Large writing in typewriter font: "It won't be different this time"

The sensible starting point: When estimating some new piece of work, you should look at “What have we done previously that seems at all similar to this new thing?” and use “How long did that take?” as the expectation for the new thing. Whether you have detailed task-by-task data, or an overall “x months” memory, that’s your starting value.

The trap: The new situation isn’t exactly the same as that previous one … so we think we can make adjustments to that starting value.

  • We’ve learned from it, or have some more experienced team members, or know more about the domain: plan for x% reduction in a range of items.
  • We’re using new technology (to build, or test, or write something for us)… which will avoid lots of what slowed us, and make us overall y% faster.
  • The things we don’t have to do in this one mean z hours of work don’t need doing … and the new, different things are simple, only around w hours of work.
  • Our new ways of working, new team/org structure, new risk management, etc …

Honestly, all of these things and many others probably will make some kind of difference.

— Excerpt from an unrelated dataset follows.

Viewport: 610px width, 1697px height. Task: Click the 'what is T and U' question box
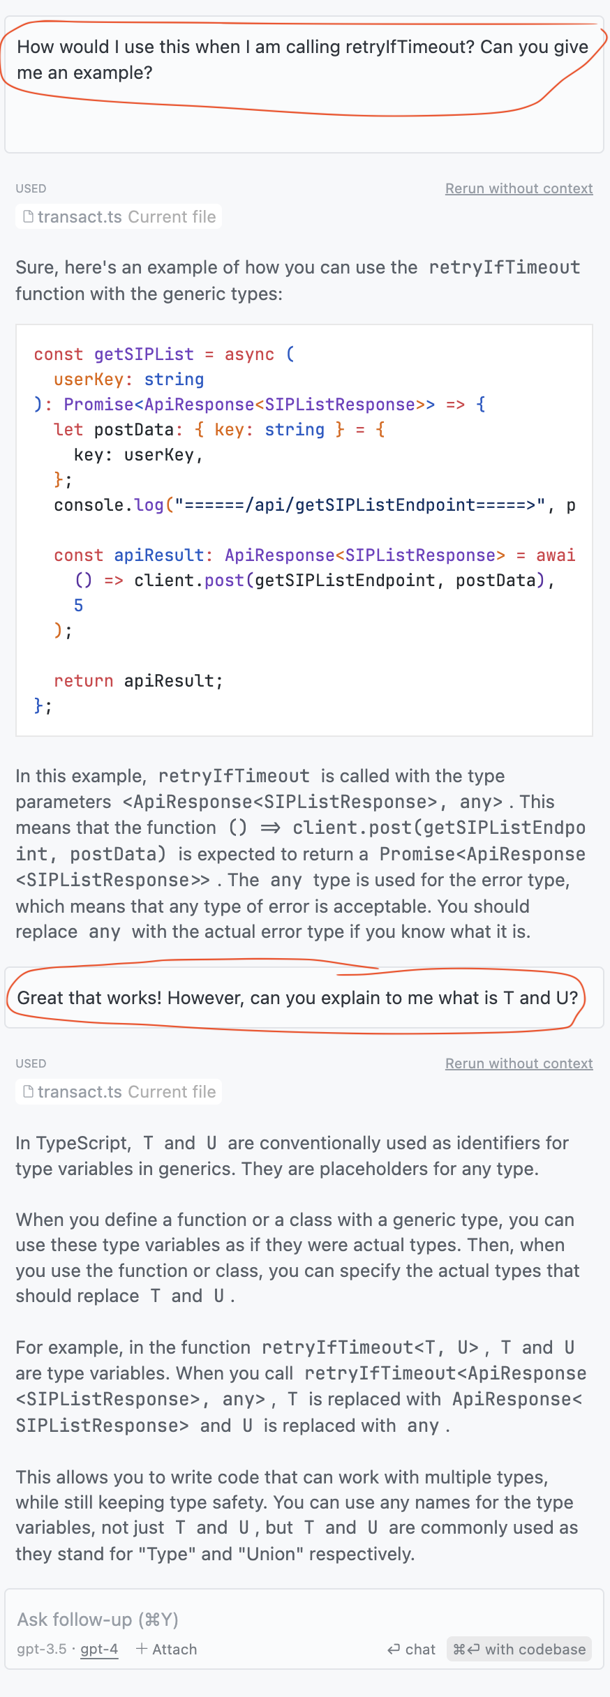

But it’s likely to be a lot less than you think – Fred Brooks’ 1986 “No silver bullet” paper discusses a long history of thinking tech or people changes will have a huge impact on productivity. Time and again we overestimate benefits, and gloss over some new complications.

Steve McConnell’s Software Estimation book gives the same warning: He’s explored lots of complex formulas that look impressive, and estimation frameworks with lots of “sliders and dials”, and concluded that these hurt much more often than they help. It’s very, very easy to stray out of “we can reasonably adjust this based on data” and into “we would like this undertaking to go well, and want to grab onto anything that might indicate that’s true”.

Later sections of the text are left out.